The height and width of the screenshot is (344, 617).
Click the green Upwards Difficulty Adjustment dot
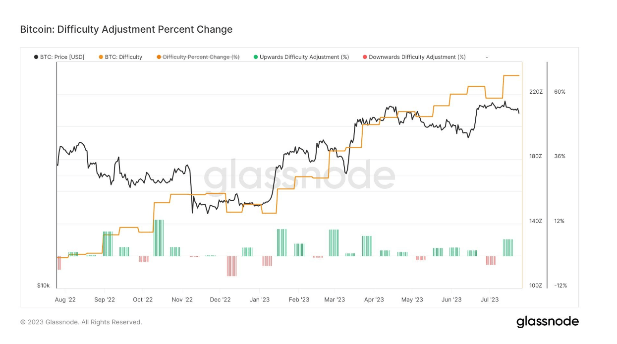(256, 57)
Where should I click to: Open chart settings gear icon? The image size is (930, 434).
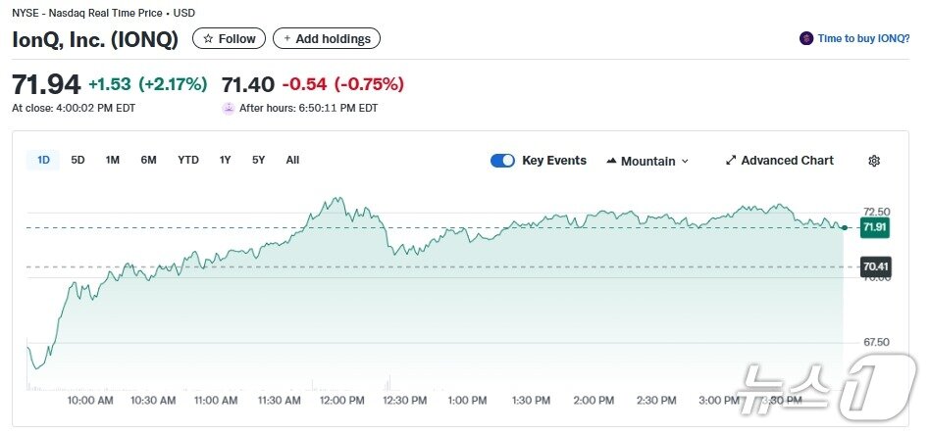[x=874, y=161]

...

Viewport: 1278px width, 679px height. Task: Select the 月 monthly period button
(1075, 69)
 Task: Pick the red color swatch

#### [The task]
Could you transcribe the entries above word for word, from the line with "Viewport: 1278px width, 679px" down to the line with "Task: Pick the red color swatch", keeping both?

#### [Result for this task]
Viewport: 1278px width, 679px height. Task: Select the 月 monthly period button
(1075, 69)
 Task: Pick the red color swatch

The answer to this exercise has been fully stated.